Mauro Gemmi (IIT Pisa, Italy) is Director of the Center for Nanotechnology Innovation in the Italian Institute of Technology, an interdisciplinary R&D center dedicated to the investigation and exploitation of phenomena at nanoscale level. As physicist with expertise in transmission electron microscopy, he is a pioneer in the use of precession electron diffraction for solving crystal structures and one of maximum experts in electron crystallography.
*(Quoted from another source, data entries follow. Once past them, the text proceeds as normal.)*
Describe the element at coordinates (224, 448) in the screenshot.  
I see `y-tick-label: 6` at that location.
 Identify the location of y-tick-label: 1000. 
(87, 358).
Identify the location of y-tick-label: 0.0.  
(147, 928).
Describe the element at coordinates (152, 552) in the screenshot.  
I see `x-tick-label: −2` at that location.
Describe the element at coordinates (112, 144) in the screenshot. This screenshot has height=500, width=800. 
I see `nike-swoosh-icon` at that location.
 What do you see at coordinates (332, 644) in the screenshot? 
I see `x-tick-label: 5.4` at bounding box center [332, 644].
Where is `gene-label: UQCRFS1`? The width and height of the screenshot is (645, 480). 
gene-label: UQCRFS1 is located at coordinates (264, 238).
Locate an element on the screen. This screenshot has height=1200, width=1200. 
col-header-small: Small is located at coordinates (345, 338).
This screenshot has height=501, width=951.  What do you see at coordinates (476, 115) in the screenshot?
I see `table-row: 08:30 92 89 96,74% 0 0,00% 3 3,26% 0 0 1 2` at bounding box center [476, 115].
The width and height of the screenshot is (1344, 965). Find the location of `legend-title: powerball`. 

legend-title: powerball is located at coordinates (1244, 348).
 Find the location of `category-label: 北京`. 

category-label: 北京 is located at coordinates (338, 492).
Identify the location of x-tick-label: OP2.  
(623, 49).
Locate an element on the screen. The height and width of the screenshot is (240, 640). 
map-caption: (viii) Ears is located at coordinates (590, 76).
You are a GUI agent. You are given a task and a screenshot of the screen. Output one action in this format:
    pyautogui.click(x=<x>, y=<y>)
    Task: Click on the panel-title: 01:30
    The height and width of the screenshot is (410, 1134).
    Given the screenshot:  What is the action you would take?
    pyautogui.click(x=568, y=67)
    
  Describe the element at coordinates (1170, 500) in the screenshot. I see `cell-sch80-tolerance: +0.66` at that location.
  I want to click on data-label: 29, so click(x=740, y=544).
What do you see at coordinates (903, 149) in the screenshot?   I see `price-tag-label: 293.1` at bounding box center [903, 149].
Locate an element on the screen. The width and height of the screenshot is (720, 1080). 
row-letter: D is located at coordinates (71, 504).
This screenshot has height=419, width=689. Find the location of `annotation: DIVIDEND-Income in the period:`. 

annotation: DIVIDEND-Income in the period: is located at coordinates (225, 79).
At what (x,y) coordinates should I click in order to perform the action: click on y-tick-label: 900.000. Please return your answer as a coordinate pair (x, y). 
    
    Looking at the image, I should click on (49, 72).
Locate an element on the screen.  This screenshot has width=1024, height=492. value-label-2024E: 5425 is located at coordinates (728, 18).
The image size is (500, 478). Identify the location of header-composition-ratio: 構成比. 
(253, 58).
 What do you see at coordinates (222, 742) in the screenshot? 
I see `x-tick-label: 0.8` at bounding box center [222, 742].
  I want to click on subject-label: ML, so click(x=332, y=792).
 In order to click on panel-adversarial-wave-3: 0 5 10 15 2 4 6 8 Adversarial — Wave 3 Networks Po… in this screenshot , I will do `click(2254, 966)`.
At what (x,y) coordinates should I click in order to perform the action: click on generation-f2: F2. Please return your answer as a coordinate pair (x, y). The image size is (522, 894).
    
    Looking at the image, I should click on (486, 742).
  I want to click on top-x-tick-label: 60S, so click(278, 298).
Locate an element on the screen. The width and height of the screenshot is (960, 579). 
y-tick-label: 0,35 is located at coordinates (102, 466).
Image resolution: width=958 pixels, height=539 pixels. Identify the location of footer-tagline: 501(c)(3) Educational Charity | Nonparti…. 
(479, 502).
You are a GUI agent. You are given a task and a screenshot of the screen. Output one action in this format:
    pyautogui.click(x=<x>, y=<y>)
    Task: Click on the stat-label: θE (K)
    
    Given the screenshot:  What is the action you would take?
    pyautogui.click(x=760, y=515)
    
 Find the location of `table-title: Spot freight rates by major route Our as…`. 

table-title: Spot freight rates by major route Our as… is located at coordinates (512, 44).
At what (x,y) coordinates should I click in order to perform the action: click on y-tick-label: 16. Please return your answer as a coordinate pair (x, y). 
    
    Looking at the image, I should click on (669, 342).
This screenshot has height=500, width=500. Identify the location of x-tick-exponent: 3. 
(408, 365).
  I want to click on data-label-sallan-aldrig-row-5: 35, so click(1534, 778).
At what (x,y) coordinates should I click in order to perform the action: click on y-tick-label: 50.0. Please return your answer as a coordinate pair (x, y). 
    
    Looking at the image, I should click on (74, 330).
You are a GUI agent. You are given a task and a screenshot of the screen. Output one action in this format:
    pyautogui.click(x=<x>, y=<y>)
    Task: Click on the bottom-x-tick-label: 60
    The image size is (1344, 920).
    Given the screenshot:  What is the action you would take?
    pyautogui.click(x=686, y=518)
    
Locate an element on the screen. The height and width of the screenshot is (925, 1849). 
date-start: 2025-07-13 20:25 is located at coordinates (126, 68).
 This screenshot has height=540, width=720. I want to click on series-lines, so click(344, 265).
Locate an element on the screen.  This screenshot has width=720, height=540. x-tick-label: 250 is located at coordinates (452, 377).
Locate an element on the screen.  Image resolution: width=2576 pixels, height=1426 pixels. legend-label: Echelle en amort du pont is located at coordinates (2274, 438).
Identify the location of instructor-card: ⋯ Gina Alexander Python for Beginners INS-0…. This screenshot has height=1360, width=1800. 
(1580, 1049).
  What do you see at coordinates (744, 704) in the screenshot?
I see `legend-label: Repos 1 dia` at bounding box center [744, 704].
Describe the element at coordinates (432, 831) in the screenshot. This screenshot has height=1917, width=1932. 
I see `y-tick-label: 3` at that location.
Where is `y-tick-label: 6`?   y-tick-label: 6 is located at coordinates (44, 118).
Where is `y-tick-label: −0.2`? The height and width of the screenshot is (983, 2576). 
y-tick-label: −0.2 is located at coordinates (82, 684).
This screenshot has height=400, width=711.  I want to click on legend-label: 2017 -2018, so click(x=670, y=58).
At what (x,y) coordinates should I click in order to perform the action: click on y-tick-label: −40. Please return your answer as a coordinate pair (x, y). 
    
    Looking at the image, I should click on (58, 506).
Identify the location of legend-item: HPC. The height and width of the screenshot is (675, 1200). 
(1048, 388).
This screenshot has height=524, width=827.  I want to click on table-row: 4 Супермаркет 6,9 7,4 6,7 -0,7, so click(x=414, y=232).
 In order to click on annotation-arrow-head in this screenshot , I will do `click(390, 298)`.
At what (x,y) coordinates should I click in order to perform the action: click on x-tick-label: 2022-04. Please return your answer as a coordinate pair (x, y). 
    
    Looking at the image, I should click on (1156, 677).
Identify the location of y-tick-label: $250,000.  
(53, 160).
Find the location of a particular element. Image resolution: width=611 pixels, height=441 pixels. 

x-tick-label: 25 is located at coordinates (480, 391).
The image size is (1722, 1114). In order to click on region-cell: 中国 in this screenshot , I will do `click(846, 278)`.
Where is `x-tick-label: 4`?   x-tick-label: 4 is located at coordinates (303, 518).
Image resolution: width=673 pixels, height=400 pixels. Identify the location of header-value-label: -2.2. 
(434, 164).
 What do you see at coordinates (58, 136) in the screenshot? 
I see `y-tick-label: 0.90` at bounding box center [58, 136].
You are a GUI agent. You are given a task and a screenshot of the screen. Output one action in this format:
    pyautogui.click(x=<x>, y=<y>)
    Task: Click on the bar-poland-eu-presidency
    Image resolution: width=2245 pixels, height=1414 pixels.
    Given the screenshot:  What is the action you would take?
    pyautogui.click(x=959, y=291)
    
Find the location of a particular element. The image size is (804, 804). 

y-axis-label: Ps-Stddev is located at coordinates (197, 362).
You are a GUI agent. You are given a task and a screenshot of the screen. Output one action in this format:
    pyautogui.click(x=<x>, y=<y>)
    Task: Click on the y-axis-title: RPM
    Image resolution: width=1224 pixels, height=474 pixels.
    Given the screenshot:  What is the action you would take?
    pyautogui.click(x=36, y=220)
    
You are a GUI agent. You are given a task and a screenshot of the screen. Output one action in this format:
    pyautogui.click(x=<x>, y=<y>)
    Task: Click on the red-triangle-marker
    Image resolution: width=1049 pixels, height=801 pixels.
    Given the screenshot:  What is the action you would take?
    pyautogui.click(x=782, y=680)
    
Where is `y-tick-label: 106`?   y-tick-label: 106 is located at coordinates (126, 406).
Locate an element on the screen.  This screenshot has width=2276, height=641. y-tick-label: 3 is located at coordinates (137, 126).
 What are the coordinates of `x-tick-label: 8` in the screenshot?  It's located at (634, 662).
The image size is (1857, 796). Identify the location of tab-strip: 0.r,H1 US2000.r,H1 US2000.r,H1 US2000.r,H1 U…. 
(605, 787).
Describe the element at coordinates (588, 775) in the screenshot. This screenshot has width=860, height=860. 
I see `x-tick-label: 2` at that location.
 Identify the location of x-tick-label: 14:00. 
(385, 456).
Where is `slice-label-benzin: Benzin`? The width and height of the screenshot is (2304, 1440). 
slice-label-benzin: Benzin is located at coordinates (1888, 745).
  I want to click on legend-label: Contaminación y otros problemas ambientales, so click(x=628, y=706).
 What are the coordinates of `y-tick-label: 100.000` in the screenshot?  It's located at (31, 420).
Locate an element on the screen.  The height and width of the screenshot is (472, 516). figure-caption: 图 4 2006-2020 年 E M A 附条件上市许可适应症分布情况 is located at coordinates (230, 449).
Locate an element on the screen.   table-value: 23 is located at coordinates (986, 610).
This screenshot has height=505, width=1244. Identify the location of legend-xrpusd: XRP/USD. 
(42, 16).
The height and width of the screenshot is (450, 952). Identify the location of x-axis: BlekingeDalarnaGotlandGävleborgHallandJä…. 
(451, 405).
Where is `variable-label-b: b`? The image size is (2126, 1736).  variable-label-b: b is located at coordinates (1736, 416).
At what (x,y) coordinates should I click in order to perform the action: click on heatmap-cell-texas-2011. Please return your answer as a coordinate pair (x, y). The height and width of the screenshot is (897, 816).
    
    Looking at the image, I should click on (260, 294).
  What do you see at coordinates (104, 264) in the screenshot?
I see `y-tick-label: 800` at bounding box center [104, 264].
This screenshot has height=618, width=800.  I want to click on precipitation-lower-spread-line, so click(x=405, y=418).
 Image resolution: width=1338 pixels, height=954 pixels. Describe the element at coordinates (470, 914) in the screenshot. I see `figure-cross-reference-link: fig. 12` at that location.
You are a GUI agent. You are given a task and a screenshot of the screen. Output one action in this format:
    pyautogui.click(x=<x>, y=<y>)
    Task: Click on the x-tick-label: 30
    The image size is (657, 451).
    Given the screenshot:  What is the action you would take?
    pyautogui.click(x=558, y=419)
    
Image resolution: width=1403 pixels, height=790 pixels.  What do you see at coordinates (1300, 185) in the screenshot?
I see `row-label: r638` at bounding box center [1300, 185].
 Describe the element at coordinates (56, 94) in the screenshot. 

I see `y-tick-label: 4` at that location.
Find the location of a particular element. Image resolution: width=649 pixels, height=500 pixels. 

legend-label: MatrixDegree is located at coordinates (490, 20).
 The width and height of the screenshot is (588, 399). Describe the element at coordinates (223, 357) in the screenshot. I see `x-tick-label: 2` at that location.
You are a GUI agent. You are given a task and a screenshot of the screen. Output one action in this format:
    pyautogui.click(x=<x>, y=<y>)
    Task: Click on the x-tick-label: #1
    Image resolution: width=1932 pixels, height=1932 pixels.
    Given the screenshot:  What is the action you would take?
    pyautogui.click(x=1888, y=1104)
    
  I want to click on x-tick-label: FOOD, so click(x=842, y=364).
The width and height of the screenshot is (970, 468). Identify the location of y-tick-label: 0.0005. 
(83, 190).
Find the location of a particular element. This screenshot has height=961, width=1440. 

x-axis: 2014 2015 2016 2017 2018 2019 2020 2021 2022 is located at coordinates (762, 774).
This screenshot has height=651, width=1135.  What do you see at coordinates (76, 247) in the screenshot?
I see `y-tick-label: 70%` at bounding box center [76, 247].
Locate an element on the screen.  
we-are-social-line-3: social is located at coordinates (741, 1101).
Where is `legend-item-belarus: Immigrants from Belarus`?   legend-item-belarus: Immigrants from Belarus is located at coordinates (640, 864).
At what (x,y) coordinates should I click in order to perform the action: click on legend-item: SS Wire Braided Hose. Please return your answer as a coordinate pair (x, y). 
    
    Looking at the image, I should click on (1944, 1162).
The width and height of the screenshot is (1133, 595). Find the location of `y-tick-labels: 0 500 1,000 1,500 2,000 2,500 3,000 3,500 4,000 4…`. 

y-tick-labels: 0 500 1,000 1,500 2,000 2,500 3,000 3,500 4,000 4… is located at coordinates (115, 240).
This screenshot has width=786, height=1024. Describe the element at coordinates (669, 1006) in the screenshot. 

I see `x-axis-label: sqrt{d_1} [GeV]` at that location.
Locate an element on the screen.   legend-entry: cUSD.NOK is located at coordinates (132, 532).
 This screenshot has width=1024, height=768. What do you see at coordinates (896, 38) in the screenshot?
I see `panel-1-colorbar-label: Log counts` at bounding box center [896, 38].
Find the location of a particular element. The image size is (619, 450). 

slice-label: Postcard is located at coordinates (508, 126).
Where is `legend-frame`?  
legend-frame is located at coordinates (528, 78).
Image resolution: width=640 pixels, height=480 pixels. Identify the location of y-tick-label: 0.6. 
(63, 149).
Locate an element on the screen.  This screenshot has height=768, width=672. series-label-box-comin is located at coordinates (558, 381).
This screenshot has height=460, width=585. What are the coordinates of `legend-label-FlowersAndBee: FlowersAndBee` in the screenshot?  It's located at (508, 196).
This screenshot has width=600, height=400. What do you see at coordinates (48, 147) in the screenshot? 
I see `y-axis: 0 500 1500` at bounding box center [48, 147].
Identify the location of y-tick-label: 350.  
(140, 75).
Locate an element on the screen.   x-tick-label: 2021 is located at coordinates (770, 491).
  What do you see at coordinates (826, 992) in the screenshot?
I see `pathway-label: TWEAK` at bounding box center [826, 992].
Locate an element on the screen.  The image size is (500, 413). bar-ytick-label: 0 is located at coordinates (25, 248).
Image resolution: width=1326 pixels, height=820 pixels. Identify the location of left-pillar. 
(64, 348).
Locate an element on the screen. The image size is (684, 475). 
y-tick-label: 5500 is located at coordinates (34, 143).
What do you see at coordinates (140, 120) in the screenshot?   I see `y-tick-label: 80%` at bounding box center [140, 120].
Mauro Gemmi past experience includes research activities in new electron crystallography methods in Sweden (University of Stockholm), solid properties of minerals under non ambient conditions (HT, HP) developing new methods for solving structures with electron diffraction data in Italy (TEM Lab of Earth Science Dep., University of Milan), as well as Invited Scientist in France (CNRS-Institute Néel in Grenoble) for developing methods for solving structure using the new precession electron diffraction technique. He is responsible for the both the material science and biology research carried out in the TEM lab of CNI. He is chair of the special interest group no electron crystallography (SIG4) of European Crystallographic Association.